Une des spécialités du législateur, c’est de nuire, volontairement ou par simple maladresse ignorante, à ceux qu’il prétend vouloir protéger. Par exemple par la loi dite anti-Perruche, qui, sous un tonnerre d’applaudissements d’associations d’handicapés, a retiré aux personnes nées avec un handicap lourd à cause d’une erreur de diagnostic prénatal, la garantie d’une autonomie financière à vie (mais au nom de leur dignité).
Et là, voilà le même coup qui se prépare avec une énième proposition de modification de la définition du viol pour y faire entrer la notion de consentement de la victime.
Pourquoi serait-ce une erreur ? Version courte : parce que celle qui s’est battue pour l’en faire sortir, c’est l’avocate Gisèle Halimi. Reconnaissons-lui à tout le moins qu’elle savait ce qu’elle faisait.
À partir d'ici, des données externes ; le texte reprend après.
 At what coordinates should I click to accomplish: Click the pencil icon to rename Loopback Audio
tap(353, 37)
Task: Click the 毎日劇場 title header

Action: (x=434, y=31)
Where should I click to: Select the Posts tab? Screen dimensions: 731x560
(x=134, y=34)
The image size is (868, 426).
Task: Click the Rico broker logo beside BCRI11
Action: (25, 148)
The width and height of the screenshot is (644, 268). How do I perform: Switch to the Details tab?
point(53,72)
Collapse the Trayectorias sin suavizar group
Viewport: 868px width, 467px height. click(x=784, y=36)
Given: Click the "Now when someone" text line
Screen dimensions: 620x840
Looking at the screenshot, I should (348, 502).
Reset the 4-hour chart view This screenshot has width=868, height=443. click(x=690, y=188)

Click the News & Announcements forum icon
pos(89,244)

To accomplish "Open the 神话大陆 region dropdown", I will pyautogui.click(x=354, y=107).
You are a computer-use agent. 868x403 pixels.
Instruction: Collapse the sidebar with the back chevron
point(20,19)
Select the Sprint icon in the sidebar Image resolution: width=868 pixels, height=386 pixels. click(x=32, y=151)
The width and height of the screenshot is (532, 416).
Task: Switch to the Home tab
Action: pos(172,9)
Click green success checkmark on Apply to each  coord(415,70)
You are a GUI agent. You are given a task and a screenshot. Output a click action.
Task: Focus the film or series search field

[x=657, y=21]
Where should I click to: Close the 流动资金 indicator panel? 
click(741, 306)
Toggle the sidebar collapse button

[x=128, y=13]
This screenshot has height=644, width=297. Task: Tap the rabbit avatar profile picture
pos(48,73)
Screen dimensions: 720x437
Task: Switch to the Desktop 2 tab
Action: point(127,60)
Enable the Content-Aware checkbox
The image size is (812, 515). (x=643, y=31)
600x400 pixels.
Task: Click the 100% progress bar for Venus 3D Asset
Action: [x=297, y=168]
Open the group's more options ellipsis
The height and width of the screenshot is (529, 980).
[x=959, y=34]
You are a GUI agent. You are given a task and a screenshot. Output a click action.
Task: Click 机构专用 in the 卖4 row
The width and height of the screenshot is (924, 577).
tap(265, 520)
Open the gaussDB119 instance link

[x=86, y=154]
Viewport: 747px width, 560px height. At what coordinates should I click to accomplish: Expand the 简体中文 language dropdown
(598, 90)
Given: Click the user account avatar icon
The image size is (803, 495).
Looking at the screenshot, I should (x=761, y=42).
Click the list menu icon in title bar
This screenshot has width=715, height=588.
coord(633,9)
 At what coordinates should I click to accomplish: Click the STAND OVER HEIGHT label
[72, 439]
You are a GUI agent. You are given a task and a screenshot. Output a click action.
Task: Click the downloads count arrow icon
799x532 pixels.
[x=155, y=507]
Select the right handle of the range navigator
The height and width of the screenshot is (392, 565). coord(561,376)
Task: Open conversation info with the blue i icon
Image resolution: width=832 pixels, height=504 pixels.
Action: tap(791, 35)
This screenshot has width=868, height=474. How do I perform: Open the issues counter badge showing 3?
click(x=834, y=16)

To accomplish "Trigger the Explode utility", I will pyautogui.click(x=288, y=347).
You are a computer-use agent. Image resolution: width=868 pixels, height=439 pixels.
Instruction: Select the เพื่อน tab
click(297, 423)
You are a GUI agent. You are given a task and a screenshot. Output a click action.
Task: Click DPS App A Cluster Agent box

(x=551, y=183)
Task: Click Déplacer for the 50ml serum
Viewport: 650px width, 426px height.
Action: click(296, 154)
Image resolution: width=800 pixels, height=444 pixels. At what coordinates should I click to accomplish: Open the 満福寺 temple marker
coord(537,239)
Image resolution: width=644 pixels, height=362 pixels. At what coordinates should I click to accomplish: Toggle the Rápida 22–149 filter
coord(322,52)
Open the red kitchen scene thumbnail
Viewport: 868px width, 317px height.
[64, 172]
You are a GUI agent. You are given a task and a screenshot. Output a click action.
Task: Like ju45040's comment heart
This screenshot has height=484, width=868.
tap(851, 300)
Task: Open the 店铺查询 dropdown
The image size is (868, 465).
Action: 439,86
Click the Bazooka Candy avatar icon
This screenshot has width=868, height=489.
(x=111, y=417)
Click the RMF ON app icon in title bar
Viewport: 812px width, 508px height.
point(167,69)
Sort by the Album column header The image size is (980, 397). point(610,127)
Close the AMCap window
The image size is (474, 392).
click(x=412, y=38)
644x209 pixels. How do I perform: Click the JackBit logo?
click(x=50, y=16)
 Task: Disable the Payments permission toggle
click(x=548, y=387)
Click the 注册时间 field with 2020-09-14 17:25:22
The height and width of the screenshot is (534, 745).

Version longue : allons-y pour une petite histoire du viol en droit français. Avertissement : si vous êtes féministe, à la lecture de ce billet vous allez avoir envie de cramer des hommes et vous aurez raison.
Le code pénal de 1810 n’a pas défini le viol. Il punissait « le viol » ou tout « attentat à la pudeur » (C’est ainsi qu’on nommait sous l’ancien code pénal l’agression sexuelle), de la réclusion, point. On sent que ce n’était pas la priorité de l’époque.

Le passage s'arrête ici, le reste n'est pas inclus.